Problem requirements: Reproduce the following listing line for line, without changing anything.

*** Data records

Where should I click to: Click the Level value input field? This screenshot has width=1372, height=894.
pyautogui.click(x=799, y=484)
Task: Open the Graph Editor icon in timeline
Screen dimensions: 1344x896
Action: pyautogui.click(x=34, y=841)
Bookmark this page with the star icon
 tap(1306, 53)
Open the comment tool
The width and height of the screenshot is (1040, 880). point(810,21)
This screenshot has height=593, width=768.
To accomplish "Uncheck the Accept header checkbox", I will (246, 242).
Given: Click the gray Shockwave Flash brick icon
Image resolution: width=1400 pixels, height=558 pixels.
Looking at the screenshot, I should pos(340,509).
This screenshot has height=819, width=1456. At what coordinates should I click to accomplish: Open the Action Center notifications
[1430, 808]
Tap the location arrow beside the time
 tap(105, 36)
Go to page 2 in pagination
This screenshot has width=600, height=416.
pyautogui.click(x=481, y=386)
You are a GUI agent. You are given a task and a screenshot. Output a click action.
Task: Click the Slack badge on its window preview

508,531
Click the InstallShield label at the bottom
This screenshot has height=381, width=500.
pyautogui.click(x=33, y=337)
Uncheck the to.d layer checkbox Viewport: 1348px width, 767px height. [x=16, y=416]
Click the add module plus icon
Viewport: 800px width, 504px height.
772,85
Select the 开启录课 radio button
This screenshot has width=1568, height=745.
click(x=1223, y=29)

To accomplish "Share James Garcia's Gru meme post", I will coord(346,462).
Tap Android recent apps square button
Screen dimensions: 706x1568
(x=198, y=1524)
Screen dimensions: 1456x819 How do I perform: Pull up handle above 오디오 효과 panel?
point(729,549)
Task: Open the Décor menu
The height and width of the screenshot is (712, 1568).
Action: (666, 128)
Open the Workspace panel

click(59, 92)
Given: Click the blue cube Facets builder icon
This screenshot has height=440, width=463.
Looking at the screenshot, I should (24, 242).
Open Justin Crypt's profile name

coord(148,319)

******

Written response:
Where should I click to: Click the Level value input field? This screenshot has width=1372, height=894.
pyautogui.click(x=799, y=484)
Task: Open the Graph Editor icon in timeline
Screen dimensions: 1344x896
Action: pyautogui.click(x=34, y=841)
Bookmark this page with the star icon
 tap(1306, 53)
Open the comment tool
The width and height of the screenshot is (1040, 880). point(810,21)
This screenshot has height=593, width=768.
To accomplish "Uncheck the Accept header checkbox", I will (246, 242).
Given: Click the gray Shockwave Flash brick icon
Image resolution: width=1400 pixels, height=558 pixels.
Looking at the screenshot, I should pos(340,509).
This screenshot has height=819, width=1456. At what coordinates should I click to accomplish: Open the Action Center notifications
[1430, 808]
Tap the location arrow beside the time
 tap(105, 36)
Go to page 2 in pagination
This screenshot has width=600, height=416.
pyautogui.click(x=481, y=386)
You are a GUI agent. You are given a task and a screenshot. Output a click action.
Task: Click the Slack badge on its window preview

508,531
Click the InstallShield label at the bottom
This screenshot has height=381, width=500.
pyautogui.click(x=33, y=337)
Uncheck the to.d layer checkbox Viewport: 1348px width, 767px height. [x=16, y=416]
Click the add module plus icon
Viewport: 800px width, 504px height.
772,85
Select the 开启录课 radio button
This screenshot has width=1568, height=745.
click(x=1223, y=29)

To accomplish "Share James Garcia's Gru meme post", I will coord(346,462).
Tap Android recent apps square button
Screen dimensions: 706x1568
(x=198, y=1524)
Screen dimensions: 1456x819 How do I perform: Pull up handle above 오디오 효과 panel?
point(729,549)
Task: Open the Décor menu
The height and width of the screenshot is (712, 1568).
Action: (666, 128)
Open the Workspace panel

click(59, 92)
Given: Click the blue cube Facets builder icon
This screenshot has height=440, width=463.
Looking at the screenshot, I should (24, 242).
Open Justin Crypt's profile name

coord(148,319)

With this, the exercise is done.